Dataset entries -
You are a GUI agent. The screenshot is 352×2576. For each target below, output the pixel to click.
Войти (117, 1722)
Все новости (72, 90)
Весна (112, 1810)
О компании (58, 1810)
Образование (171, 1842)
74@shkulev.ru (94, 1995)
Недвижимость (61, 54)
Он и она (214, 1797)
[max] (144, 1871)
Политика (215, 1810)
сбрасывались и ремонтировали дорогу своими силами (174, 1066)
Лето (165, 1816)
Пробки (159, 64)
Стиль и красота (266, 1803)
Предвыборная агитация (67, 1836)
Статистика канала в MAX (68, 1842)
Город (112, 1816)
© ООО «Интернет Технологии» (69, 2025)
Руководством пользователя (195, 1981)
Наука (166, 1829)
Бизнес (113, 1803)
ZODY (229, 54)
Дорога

Assignment - Copy the data word for word.

Solution -
You are a GUI agent. The screenshot is 352×2576. For each target below, output the pixel to click.
Войти (117, 1722)
Все новости (72, 90)
Весна (112, 1810)
О компании (58, 1810)
Образование (171, 1842)
74@shkulev.ru (94, 1995)
Недвижимость (61, 54)
Он и она (214, 1797)
[max] (144, 1871)
Политика (215, 1810)
сбрасывались и ремонтировали дорогу своими силами (174, 1066)
Лето (165, 1816)
Пробки (159, 64)
Стиль и красота (266, 1803)
Предвыборная агитация (67, 1836)
Статистика канала в MAX (68, 1842)
Город (112, 1816)
© ООО «Интернет Технологии» (69, 2025)
Руководством пользователя (195, 1981)
Наука (166, 1829)
Бизнес (113, 1803)
ZODY (229, 54)
Дорога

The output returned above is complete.